A year ago, almost to the day, the SPX hit an all-time high. It was clearly a bubble, pumped up by the Covid-driven combination of the Federal Reserve’s zero-interest monetary stimulus added to Congress’ fiscal stimulus, which send wads of money to households that didn’t need it and could invest it in new, easy-to-use apps like Robinhood.
The bubble peak was very easy to see. It was driven by exponential increases in a few growth stocks which took over a large percentage of the S&P500 based on a combination of TINA, FOMO and speculation driven by zero interest money. On a historical basis, CAPE is still in a bubble.
When the Federal Reserve decided to tackle rising consumer price inflation by raising the fed funds rate from a strong negative REAL yield to a restrictive rate the air was let out of the bubble. Since January 1, 2022 the stock market has seen a pattern of lower highs and lower lows.

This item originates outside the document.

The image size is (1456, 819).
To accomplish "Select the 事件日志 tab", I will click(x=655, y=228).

Having been trained to buy the dips by the “Fed put” over the past 20 years, the market can’t quite believe that the Fed won’t immediately cut interest rates at the first sign of trouble.

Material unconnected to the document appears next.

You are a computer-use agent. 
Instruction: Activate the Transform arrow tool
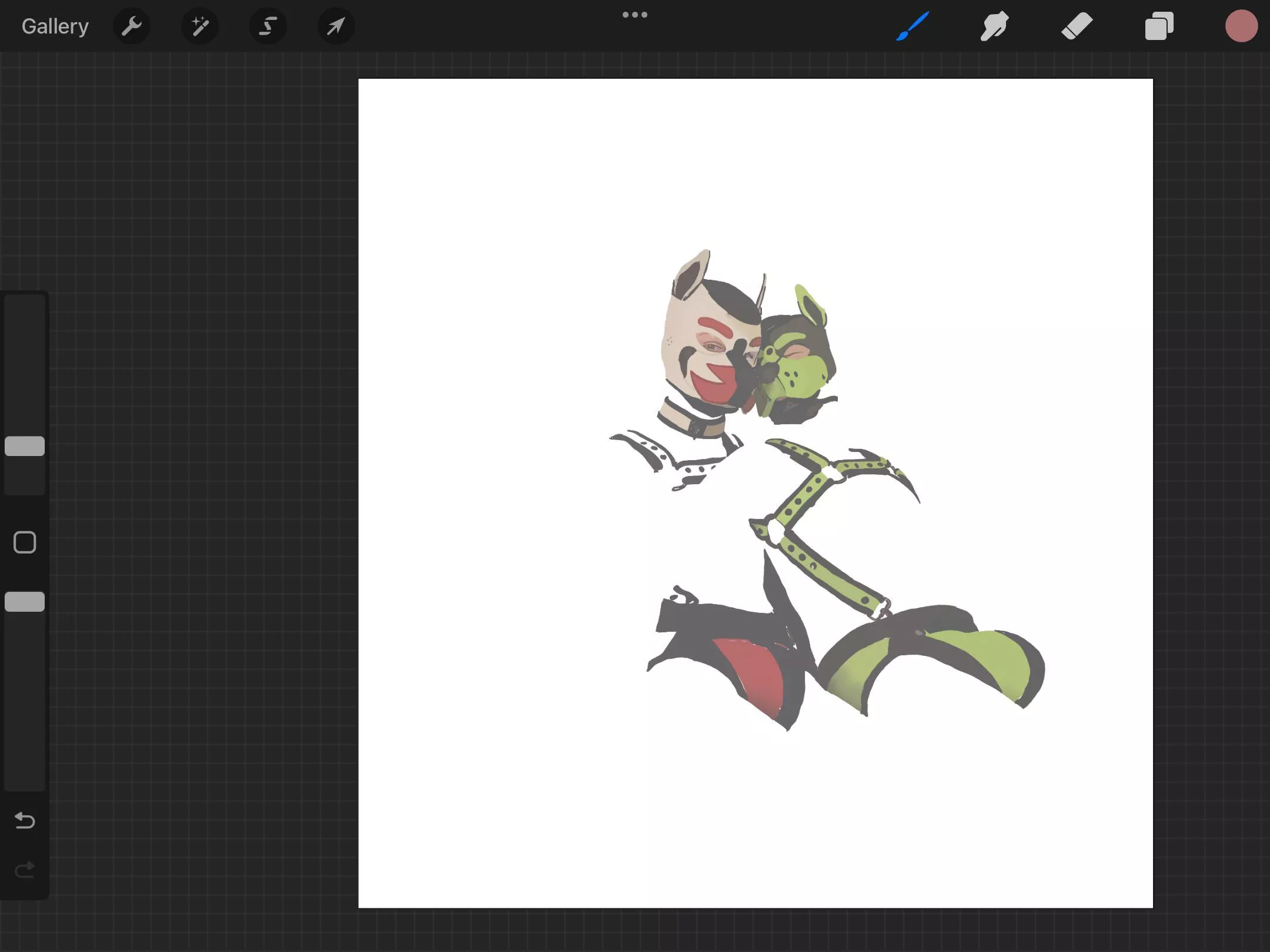(336, 26)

But Fed Chair Jerome Powell is clear: The Fed will stay the course until their preferred inflation measure is back down to 2% and will hold it there for months until they are sure that inflation will not resurge as it did in the 1970s. The 12-month inflation rate isn’t even close to 2% even though month-to-month inflation is declining. The “sticky” inflation rate is still high.

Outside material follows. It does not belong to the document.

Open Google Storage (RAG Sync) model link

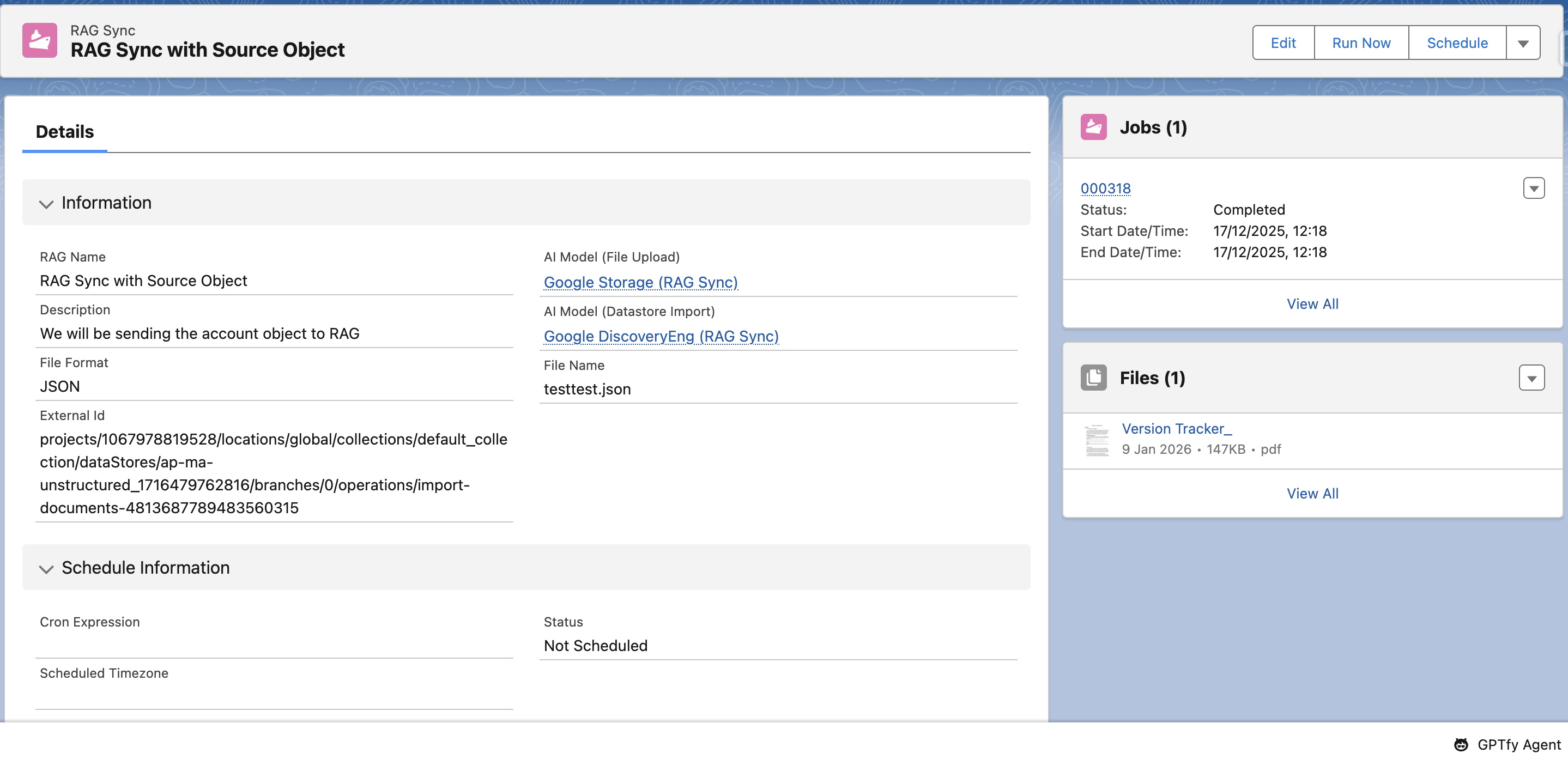pyautogui.click(x=640, y=282)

They have published their expected “dot plot” of the fed funds rate reaching 5% in 2023.
The Fed also said that they want to eventually want a “neutral” fed funds rate that does not stimulate or slow the economy. Since a negative REAL rate is highly stimulative, the implication is that they want 2% inflation, a fed funds rate of at least 2.0 - 2.5% and a 10 year Treasury with the historical average of 2% over the inflation rate or about 4%. (The bond market sets the long-term rate as long as the Fed isn’t tampering with QE or QT.)
These rates will pressure all companies that rely on debt, especially zombies that can barely make their interest payments. Slowly, as their debts mature but cost far more to roll over, these zombies will be strangled. If the Fed holds steady to their policy these zombies will default, one by one. CCC and below rated bonds have an effective yield of 15%. The yield spread of junk over Treasuries is 11%, showing that the bond market recognizes the increased risk of default. The Fed has analyzed that about 10% of listed companies are zombies, so defaults will impact the indexes as well as individual companies.
Higher rates also pressure stock prices since the Net Present Value of a stock (especially a stock whose value is based on growing future earnings) declines exponentially as interest rates rise.
Many institutional investors (insurance companies, pension funds, etc.) have to rebalance their portfolios at the end of the year. If they have a stated balance of (say) 60% stock, 40% bond holdings they have to restore the balance by selling and buying.
Recessions have a pattern which can be seen in the Dynamic Yield Curve chart by sliding the red vertical line at the right edge of the SPX chart and watching the response of the yield curve.
Like a weather system sweeping across the country from the Pacific Coast to the midwest to the Atlantic, there is a wave-like pattern that has repeated many times.
This can be seen in the change of the yield curve from a positive slope to a negative (inverted) slope, most clearly in the difference between the 10 year and 3 month Treasury. This difference is the deepest it has been since 1980 but it is beginning to turn around as it always does just before a recession starts. In most cases, that is because the Fed begins to cut the fed funds rate. But they won’t do that this time. Instead, the 10 year Treasury yield is rising – nobody knows how high it will get.
The Fear & Greed Index is in Fear. The trade is neutral, neither risk-on nor risk-off, as the stock and Treasury markets and also junk bonds and Treasuries are balanced. Financial stress is neutral.
The USD is dropping as foreign central banks are rising their lending rates. As a result, gold, silver and copper are all rising.
Oil and natgas prices have fallen from the peak. They are always volatile so it’s hard to predict where they will go from here.
In the medium term (early 2023) the fed funds rate will rise to 5% by March to May. Depending on inflation the Fed may pause and hold it there for the rest of 2023. The Fed is watching the labor wage inflation closely more than goods inflation.
Early to mid 2023 will see a recession. Since 3Q22 GDP growth was so strong the recession may be mild. But it’s hard to say since zombie and “growth” companies may start to default.
There’s no sign of a financial crisis from any direction. China will probably have serious problems with Covid. The impact on the U.S. would be from rising import prices due to labor difficulties in China. And possibly a new Covid variant from the huge Chinese population. At the moment, global supply chain problems have dramatically improved although they are not yet back to pre-Covid levels.
The METAR for next week is cloudy. I expect the markets to be quiet and stable until after New Year’s Day. There is no news that will upset this in the short term.
Wishing all METARs a very happy holiday season.